The top of the heap in information technology readiness is the vaunted Stage 7 of the progression of IT capabilities as created by HIMSS Analytics. Cedars-Sinai Medical Center, Los Angeles, is one of those so vaunted, but in many ways it is just starting on the journey to make it pay off, said Darren Dworkin, its chief information officer.
While the designation is “a fabulous accomplishment” and proof of a fully deployed medical record, Dworkin said even a Stage 7 organization has to set up the analytical capabilities, data warehouse tools and, most of all, validity and trust in the data that will figure into significant assumptions about how the health system will operate.
In a Monday session during the HIMSS convention in Chicago, Dworkin presented a case for why Stage 7 is only the beginning of meeting the challenge of business intelligence.
“Being at the point we are helps wire us and enable us to get to even the next level, which is to be an organization that can truly leverage things like predictive analytics,” he said. “You can’t start off one day and say, ‘Hey, I’d really like to be an advanced user of analytics,’ without having the information underneath it.”
The initial benefit of having the IT pieces in place is “to better understand how our organization works, and how we can pivot to all the changes coming ahead--whether it’s risk-based payments, whether it’s new partnership models--and for us, the realization is that understanding that data underneath and being able to leverage that data is really going to help unlock the [means] to being able to do that.”
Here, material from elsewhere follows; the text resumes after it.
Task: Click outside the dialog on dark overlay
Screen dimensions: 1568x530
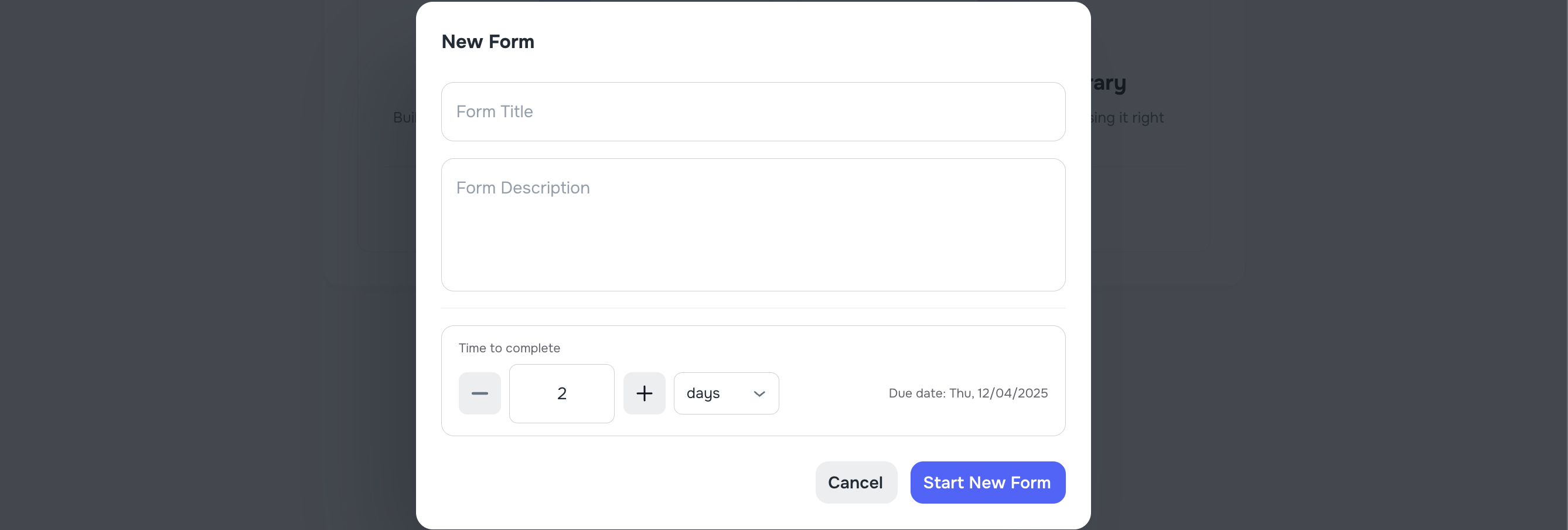Action: (183, 265)
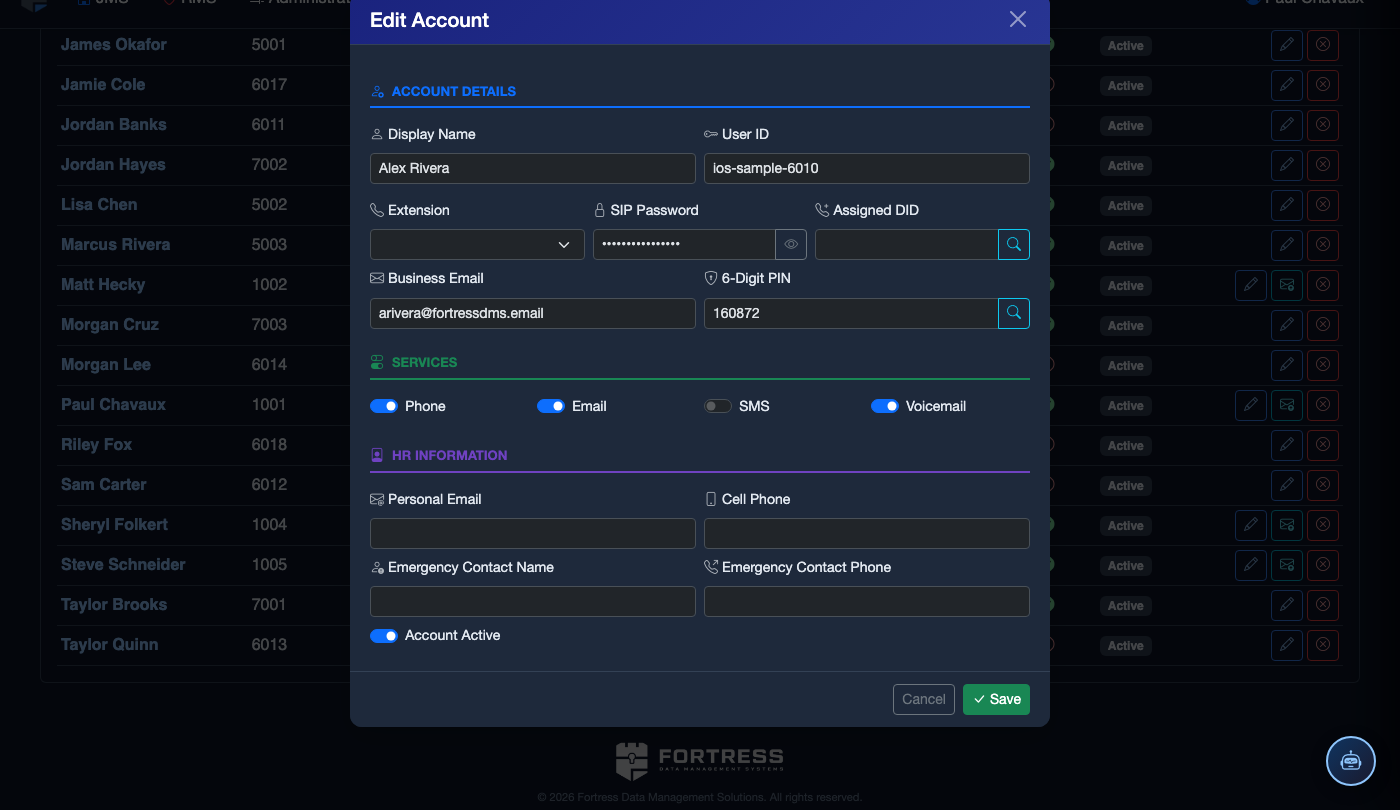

Where business intelligence meets Stage 7 is around requirements to, among other things, standardize data to a single standard such as Snomed or LOINC, which are then loaded into an analytics program for analysis and visualization; to do that requires a data warehouse, said Dave Garets, the health IT expert who helped create the seven-stage model 10 years ago. To gain the Stage 7 designation, executives have to use the information on a regular basis to improve operations, not just be able to perform analyses, he added.
Data governance also has to be addressed in the analytics strategy, said Garets. “We want to see how you’re ensuring the accuracy and the cleanliness of your data.” He sees data integrity as the next hurdle in making good use of data fed from a multitude of clinical and administrative sources into commercially available analysis tools.
Those tools are “pulling crappy data, and so they’re displaying crappy data, but in a very beautiful way.” That doesn’t work, Garets said, and tools without data accuracy can ultimately create a bad taste for the end users. “They can create gorgeous dashboards, but people don’t trust the data.”
Cedars-Sinai has embarked on a strategy to determine where data is unreliable and fix the feeds, partly through a set of “superusers” who can weigh the conclusions of reports based on warehouse data and advise on whether they make sense, said Dworkin.
“When you start your journey with analytics, the challenge is that everybody wants to make sure that it has rigor and all the controls of quality in place,” he said. IT professionals can’t spend forever validating every single data element, but it’s important to match the expectations of the organization as they begin to release the information. As people begin to see it as the single source of truth, it’s crucial for them to know they can rely on it, and that means “making sure that you’ve created this backbone of trust. You may find the occasional quality error in the data set . . . [but] there is general overall trust in the information.”